[Saved data entries]

★ ★ ★ ★ ★ ★ ★

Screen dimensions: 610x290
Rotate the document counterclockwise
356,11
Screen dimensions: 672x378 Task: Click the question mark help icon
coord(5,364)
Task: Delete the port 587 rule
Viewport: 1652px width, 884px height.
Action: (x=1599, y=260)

★ ★ ★ ★ ★ ★ ★

• [Exercise aim]: Your response should be an exact copy of all the records.

• [Answer to this exercise]:
Screen dimensions: 610x290
Rotate the document counterclockwise
356,11
Screen dimensions: 672x378 Task: Click the question mark help icon
coord(5,364)
Task: Delete the port 587 rule
Viewport: 1652px width, 884px height.
Action: (x=1599, y=260)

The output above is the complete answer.